Titer testing - It is now possible to determine the level of antibody to several diseases by testing a blood sample from a horse. This may help determine when revaccination is necessary for some diseases.

However, while antibody titers can provide some indication of the level of immunity (protection) to a disease, it only provides one part of the picture. The level of antibody (the titer) required to provide protection is still unknown for many diseases. Additionally, other components of the immune system that are important in defending against disease, such as cell mediated immunity, are not measured.

Titer testing may be appropriate in some situations for certain diseases, however there are limitations which should be discussed with your veterinarian.

D) Treatment with medications to control an infectious disease: There are many different medications that can be used to help manage infectious disease, thus decreasing the chances of it spreading to other horses. The medications most commonly used to control bacterial infections are antibiotics. Due to the risk of infectious organisms developing resistance to the various antibiotics and potential adverse effects (for example, diarrhea), antibiotics (and other medications) should be used with discretion and only under the direction of a veterinarian.

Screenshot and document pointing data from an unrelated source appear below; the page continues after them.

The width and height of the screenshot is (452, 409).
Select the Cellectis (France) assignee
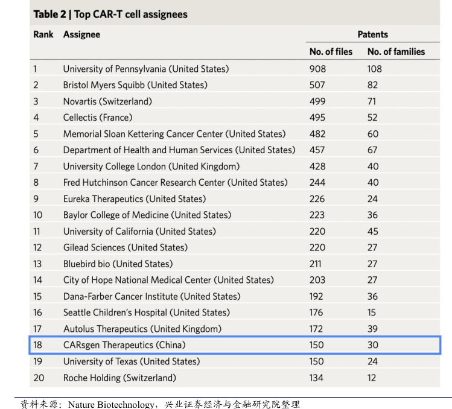(98, 118)
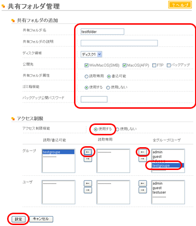This screenshot has height=226, width=196.
Task: Select the 読取専用 folder attribute radio
Action: pos(86,76)
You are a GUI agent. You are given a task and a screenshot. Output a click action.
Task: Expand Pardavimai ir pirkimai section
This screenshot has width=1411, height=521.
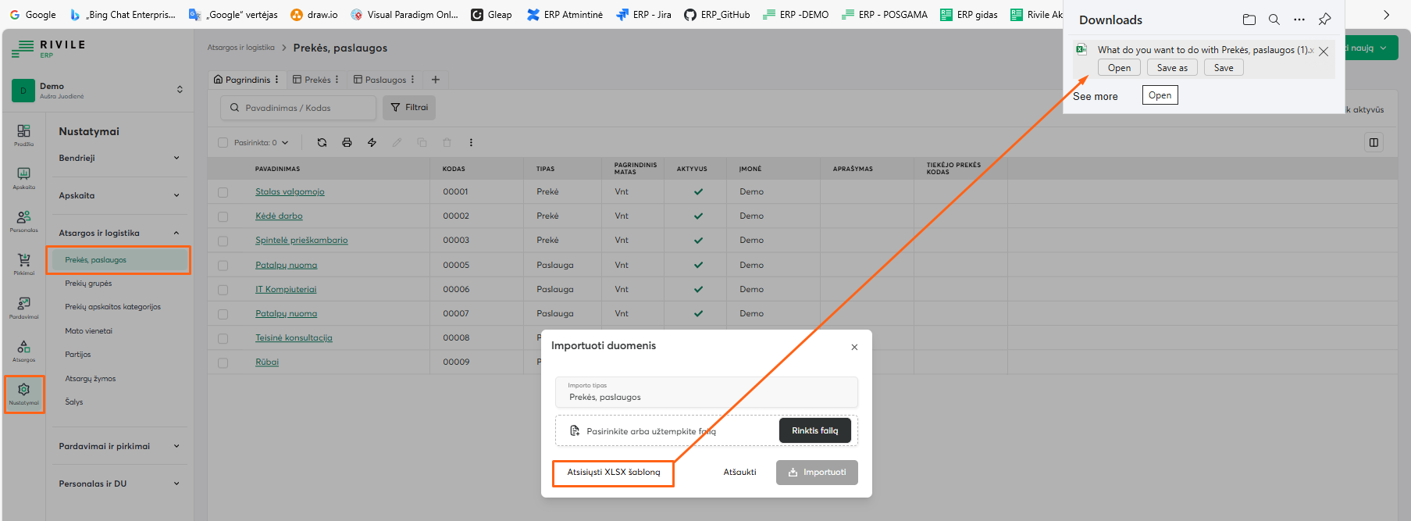point(119,446)
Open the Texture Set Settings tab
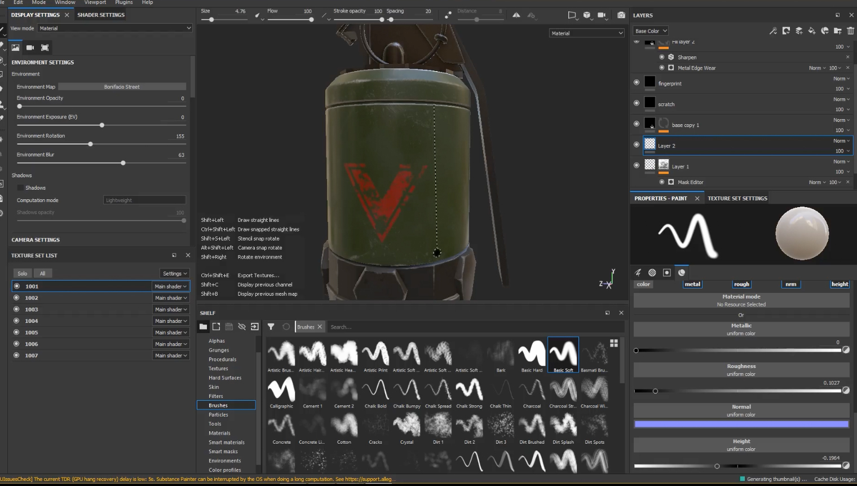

Poor biosecurity and inappropriate or indiscriminate drug use can lead to antimicrobial resistance, which has a significant effect on human and animal health

Records management - Good recordkeeping and written protocols provide the ability to instruct staff on appropriate protocols and improves consistency in horse management. Written records provide the ability to evaluate, verify and make adjustments to the biosecurity program over time. Important records include: vaccination, parasite control (deworming), health records, arrivals/departures, contact groups (for example pasture or paddock turnout groups, cleaning and disinfection protocols, protocols for dealing with sick or potentially infectious horses.